本文抜粋:
****

著者
丸山 マサ美
出版者
山口大学医学会
雑誌
山口医学 (ISSN:05131731)
巻号頁・発行日
vol.55, no.1, pp.17-27, 2006-02-28

近年,生殖補助医療の進歩は著しく,不妊症患者をめぐるさまざまな調査が行われている.しかし,当事者である不妊症カップルを対象にした生殖技術に対する調査は少ない.今回,現在,治療中の不妊症カップル(A市B施設において,治療中の不妊症カップル122名(男性58名,女性64名),回答者の年齢平均 男性36.3±4.5歳,女性33.8±3.9歳)について,生殖技術に対する態度の意識調査を行い,各質問項目と『子供の有無』別,『性別』に統計解析を行った.調査は,平成14年10月19日〜平成15年8月27日実施した.調査票の質問項目は,フェイスシートを用意し,生活観4項目,人生観5項目,生殖技術の是非と推進8項目,AID (Artificial Insemination by Donor)について7項目,生殖医療の将来4項目,将来の家族設計・生殖技術に関する態度4項目であった.生殖補助技術について,「子供の有無」別と関連の高い項目は,「AIDに対する態度」,「営利目的でなく精子バンクとして精子を管理する事」の2項目が該当し,「AIDについては,自分自身はしない.他人はかまわない」,といった姿勢にあった.「子供の有無」別にかかわらず,「卵提供」・「胚提供」については,利用の意思がなかった.また,子供をもつカップルは,利用するだろう技術として「AIH」,「IVF」,「排卵誘発剤」と答えたが,子供のいないカップルは,「AID」,「代理出産」,「代理母」,「人工卵」,「人工精子」の技術利用を期待していた.また,「性別」と関連の高い項目は,「患者自身の不妊経験」,「身近な不妊経験者の存在」であった.女性を取り巻く日常生活の環境要因とその経験に何らかの影響があるようだ.生殖補助医療においては,被実施者である不妊カップルを中心にその出生児,さらには,提供者のプライバシー保護が重要であり,子の福祉を考慮した倫理的,法的,社会的議論が今後さらに期待される.

****

課題:
- A) 次の(i)〜(iii)が本文抜粋の内容と合っているかどうか、それぞれ「はい」か「いいえ」で答え、判断の決め手となる本文抜粋の語句をそのまま引用せよ。
(i) 調査の対象者は、男性58名と女性64名の計122名である。
(ii) 子供のいるカップルには、「卵提供」を利用する意思があった。
(iii) 「性別」と関連の高い項目に「AIDに対する態度」が含まれていた。
- B) 本文抜粋によると、この意識調査はどのような状況を背景として行われたか。本文抜粋に即して説明しなさい。

****

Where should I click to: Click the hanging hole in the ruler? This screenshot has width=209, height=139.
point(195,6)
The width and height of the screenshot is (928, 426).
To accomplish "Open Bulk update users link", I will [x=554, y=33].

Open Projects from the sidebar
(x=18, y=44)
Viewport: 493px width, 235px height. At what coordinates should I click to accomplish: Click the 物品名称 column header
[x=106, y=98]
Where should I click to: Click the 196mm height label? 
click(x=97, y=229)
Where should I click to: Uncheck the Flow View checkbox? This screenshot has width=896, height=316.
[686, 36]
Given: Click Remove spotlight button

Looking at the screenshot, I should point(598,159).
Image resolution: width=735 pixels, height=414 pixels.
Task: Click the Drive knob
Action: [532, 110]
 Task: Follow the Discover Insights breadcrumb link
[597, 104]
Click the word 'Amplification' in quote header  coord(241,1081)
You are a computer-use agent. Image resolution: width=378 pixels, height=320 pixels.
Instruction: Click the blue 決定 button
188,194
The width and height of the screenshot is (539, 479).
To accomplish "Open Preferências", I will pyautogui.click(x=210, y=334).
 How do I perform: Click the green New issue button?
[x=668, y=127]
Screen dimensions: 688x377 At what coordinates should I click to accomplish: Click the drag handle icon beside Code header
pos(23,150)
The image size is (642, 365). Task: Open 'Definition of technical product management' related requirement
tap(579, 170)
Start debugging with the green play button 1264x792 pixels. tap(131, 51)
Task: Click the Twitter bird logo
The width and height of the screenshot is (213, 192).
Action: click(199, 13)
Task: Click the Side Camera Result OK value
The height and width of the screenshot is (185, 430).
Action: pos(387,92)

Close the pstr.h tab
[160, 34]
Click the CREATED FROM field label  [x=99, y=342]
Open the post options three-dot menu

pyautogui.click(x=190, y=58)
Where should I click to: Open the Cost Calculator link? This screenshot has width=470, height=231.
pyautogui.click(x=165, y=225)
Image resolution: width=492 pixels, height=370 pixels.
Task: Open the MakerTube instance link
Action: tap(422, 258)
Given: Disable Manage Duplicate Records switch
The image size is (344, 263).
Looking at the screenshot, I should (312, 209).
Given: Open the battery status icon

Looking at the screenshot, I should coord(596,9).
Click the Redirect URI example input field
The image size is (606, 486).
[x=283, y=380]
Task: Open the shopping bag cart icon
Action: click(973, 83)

****

解答:
- A)
(i) はい。「治療中の不妊症カップル122名(男性58名,女性64名)」
(ii) いいえ。「「子供の有無」別にかかわらず,「卵提供」・「胚提供」については,利用の意思がなかった.」
(iii) いいえ。「「性別」と関連の高い項目は,「患者自身の不妊経験」,「身近な不妊経験者の存在」であった」

- B) 生殖補助医療の進歩が著しく、不妊症患者をめぐる調査はさまざまに行われている。しかし、当事者である不妊症カップルを対象にした生殖技術に対する調査は少ない。そのため、治療中の不妊症カップルを対象に、生殖技術に対する態度の意識調査が行われた。